たとえ、将来の予測が困難なVUCAの時代(Volatility:変動性、Uncertainty:不確実性、Complexity:複雑性、 Ambiguity:曖昧性)と言われる現代社会であっても、チャンスは平等にある。

いろいろな予測や知見を持ちながら、臨機応変に対応し、

結果を出すことに焦点を当てた生活をする。

それが全てである。

アスリートを目指した大学4年間は、必ず今後の自分の人生に生きると考える。

そして今、自分の中で更に劇的な体験を欲する気持ちに駆られている。

そう思えるのも、この環境に入って上を目指したこと経験から得られた心の動きである。

コロナ禍の真っ只中で始まった大学生活も終わりを迎えた。

自分に対して、馬 鹿だと言って、

骨格筋?跳躍力?をそのように褒めてくれた選手もいた。

しかし、今年1月に肩の手術をし、ただのヒトの足に戻ってしまった。

またどこかでそう言われるべく、絶賛リハビリ中である。

そしてこれから、新たな環境に飛び込んでいく中で、

社会人でありながらも、サッカーを本気で続ける意義を探していく。

その歩もうとしている道は、決してなだらかでは無いだろうが、日々精進していきたい。

最後に、4年間様々な面でご指導をして頂いた安部監督ありがとうございました。

そして、北海道サッカーの成長にご尽力されながら、チームを常に気にかけて頂いた越山先生、大雨が降る朝練中、肩を脱臼した際にはめて頂いた濱谷先生、怪我のケアをして頂いた徳さん、加えて、インカレ期間中、外から暗示をかけて頂いた山さん、個性豊かな同期のメンバー、本当にありがとうございました。

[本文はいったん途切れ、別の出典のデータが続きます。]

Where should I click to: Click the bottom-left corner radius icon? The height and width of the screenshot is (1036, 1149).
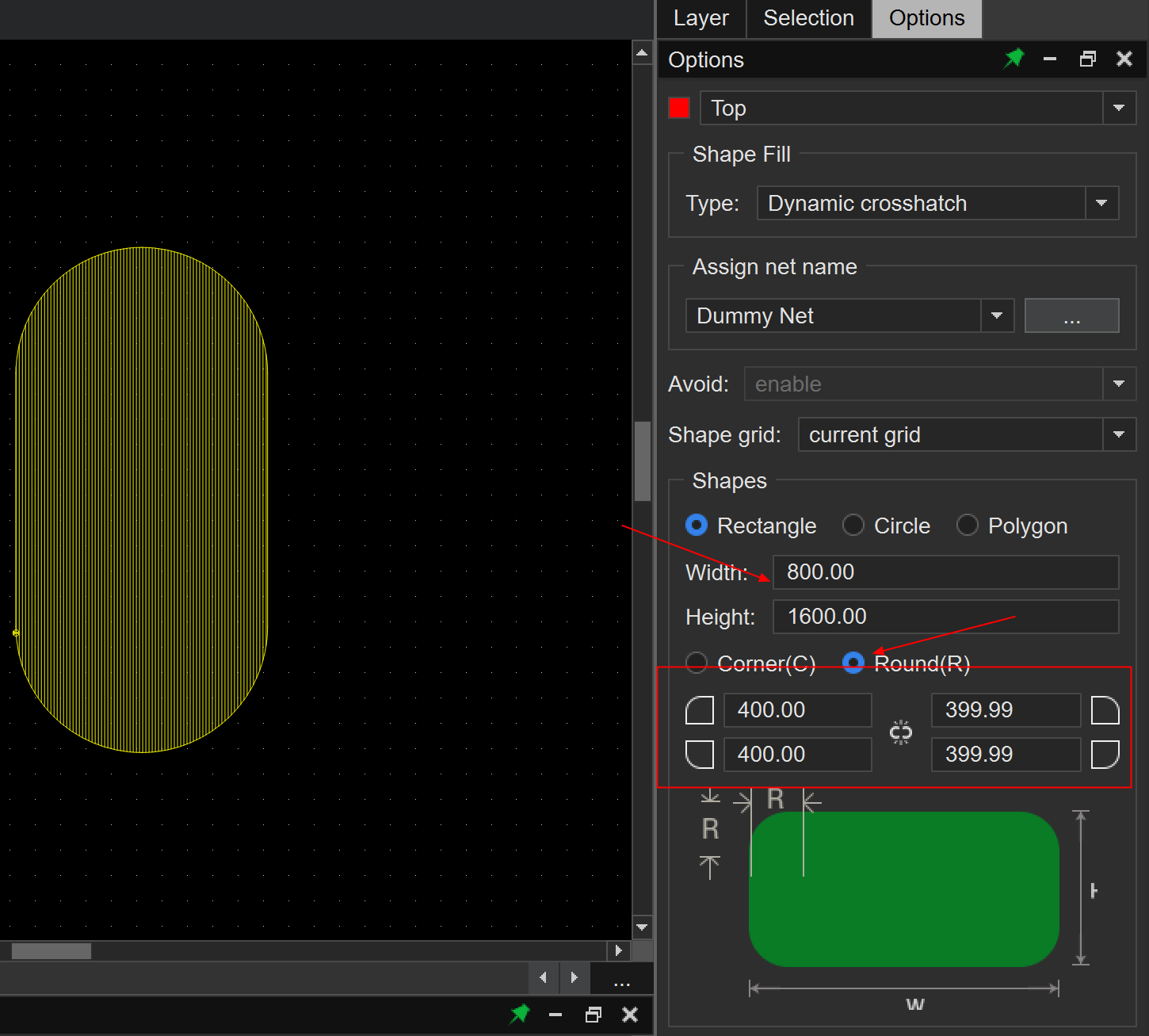[x=699, y=755]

また、これまで支えてくれた家族、共に切磋琢磨したチームメイト、チームのサポートをして頂いたスポンサーの方々、岩教大を応援してくれた友人を含めた全ての皆様にこの場をお借りして、感謝したいと思います。本当に、ありがとうございました。

今後も、岩教大サッカー部の応援をしていただきますようよろしくお願いいたします。